[Sca-cooks] Cooking Feasts without a Kitchen
Susan Fox
selene at earthlink.net
Mon Apr 10 13:05:59 PDT 2006
Kiri wrote;
>What she said...especially for a Coronation! Usually, you want to do something really fancy/spiffy for these kinds of things. I could see it for a Crown Tourney, where the emphasis is on fighting...do a warm, hearty stew, a few veggies, some bread, cheese, fruit...and maybe some sweets. But not for Coronation!
>
I'm beginning to mull over the notion of pizza and where can we get 300
non-tomato pizzas delivered in West L.A. If the king ain't happy, ain't
nobody happy, n'est-ce pas?
>
>Those cajun cookers Papa G referred to in his message are a godsend.
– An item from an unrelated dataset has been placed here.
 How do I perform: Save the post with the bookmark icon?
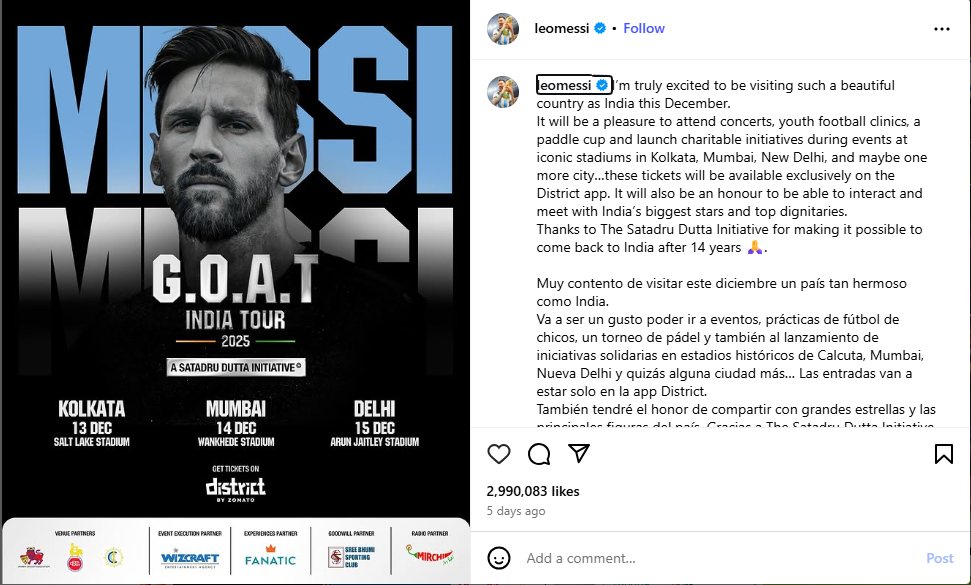click(x=943, y=454)
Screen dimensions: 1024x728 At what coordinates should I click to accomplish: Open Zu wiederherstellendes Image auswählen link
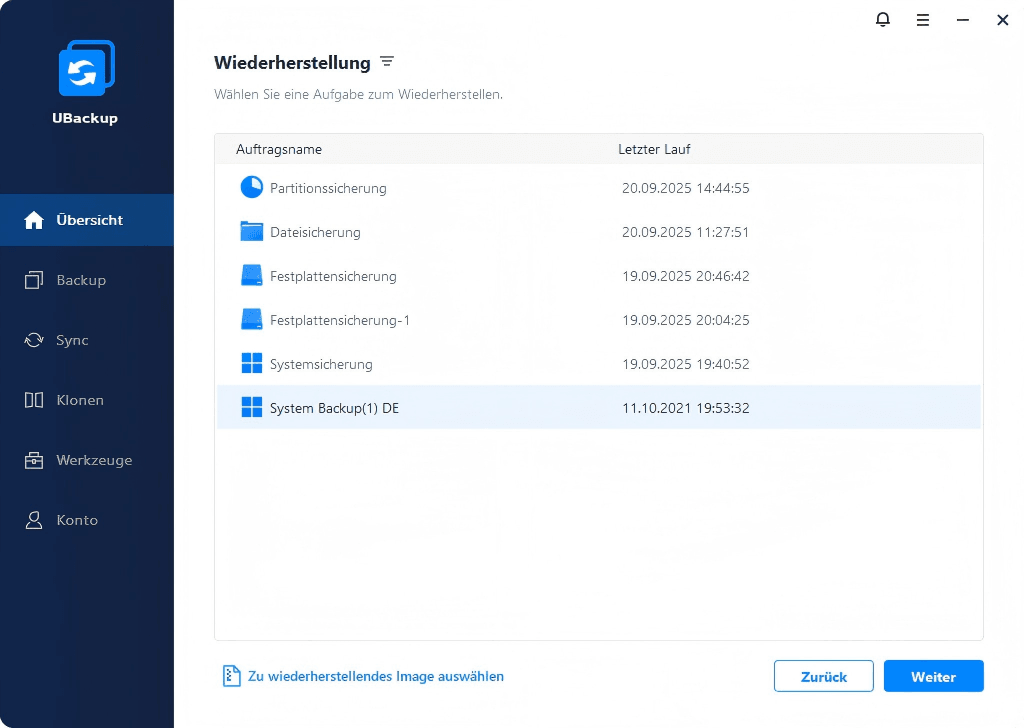tap(375, 676)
We call them "flame-throwers", but it's the same thing. They give you the power you need to be able to heat large quantities of stuff. And the "seal-a-meal" things are wonderful as well...we use them for Pennsic instead of the large containers I used to carry with stews, etc., in them and it makes reheating and cleanup SO much easier.
>
Got both of these. I've offered them up, as well as a nice outdoor
pavilion and washing station. The former, well it's not like we need to
sleep in it, plenty of room and walls that shelter period eyes from
modern necessities. The latter is based around big-ass stock pots, of
which I 've got three, and a dedicated propane stove for heating up the
wash water. All we need is a legal grey water dump and I'm ready to
rock and roll.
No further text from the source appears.